One of the calligraphic work on one of the square pillar
The Mihrab. LAvishly decorated in gold paint, vegetal motifs and gilded calligraphy
The door of the Mimbar. It was surrounded by glass so I could not take proper photos of it because of the glare but yes I saw the alleged planet representation on the left panel of this mimbar.
The light well in the middle of the mosque with a still functioning ablution fountain – people are taking their ablutions here as I took the photo. As you can see here there are lots of people visiting the mosque.
A selfie in front of the main door of the mosque 🙂

Observation : Orientalist Paintings in The Dolmabahce Palace

The last post I made I noted that I had visited Dolmabahce Palace, one of the late Ottoman period architectural masterpiece in Istanbul. When I visited the palace I forgot to mention that it also hosted the National Palaces Painting Museum, one of the finest museum displaying Ottoman paintings mostly from the 18th and 19th Century.

Like the rest of the Palace, you cannot take photos inside this museum (or I assume, judging from the glaring eyes of the staff there) so I cannot really show anything much from the place. But the museum displays a lot of beautiful Orientalist paintings, many of which are done by one of my favourite Ottoman painter, Osman Hamdi Bey. There are also paintings by other notable Ottoman painters such as Seker Ahmad Pasha, Hodja Ali Riza and Huseyn Zekai Pasha as well as western Orientalist painters and even Sultan Abdulmecit himself, who is regarded as one of the celebrated Ottoman painter.
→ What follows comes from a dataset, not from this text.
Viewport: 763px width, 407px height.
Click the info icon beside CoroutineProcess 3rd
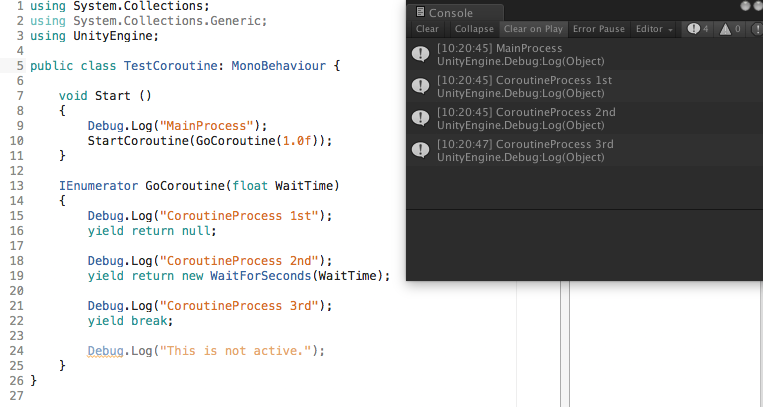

I took a photo of one of Osman Hamdi Bey’s painting in the Cinli Kosk of the Istanbul Archeological Museum. That is the first time I had seen his painting in person for the first time. After that I made a point to look out for more of his painting, and coming to this museum is a right choice, as I had the chance to view more of his paintings here alongside other notable Ottoman and western Orientalist painters.

The museum hosted around 200 paintings spread over 11 sections in the former Crown Prince residences of the palace. Although I cannot take pictures in this museum, Here I present to you some of the paintings I saw in the museum, taken from Wikipedia and other sites. I will also show you a general view of the interior of the museum which is actually quite beautiful in its own right as well. I will also add a Youtube link here celebrating one of his famous artwork here., although this particular one is not featured in this museum.

There are a lot of paintings in this museum as I noted before, but I cannot take any pictures inside thus I cannot post too much of them here. I posted here what I had saw in the museum. Most of the paintings on display there was not available online ; except these ones that I could find –

Fountain of Youth, Osman Hamdi Bey. Currently in Alte Nationalgalrie in Berlin. This is the painting I seen in the Istanbul Archeological Museum, featuring the room in the Cinli Kosk.
Mehmet II entering Constantiople, Fausto Zonaro. One of the most famous painting in Turkey which is reproduced very often. I see this painting next to Sultan Mehmet’s Portrait
Conquest of Constantinople, Fausto Zonaro. This one doesnt get reproduced often, but it is still displayed in the museum
Lady Having Her Hair Combed by a Servant, Osman Hamdi Bey, courtesy of http://artnote.eu/osman-hamdi-bey-an-ottoman-empire-painter/. I think I saw this painting in this gallery. The background reminds me of the Fountain of Youth painting above. The balustrade motif is taken from Topkapi Palace
Ivan Constantinovich Aivazovsky – Venice. I think I saw this painting in the gallery. The painter is one of the featured artist in this museum.
The Tortoise Trainer, Osman Hamdi Bey. This painting is not in this Museum (it is in PEra Museum though) but I would just like to put it here simply because this is one of his most famous work.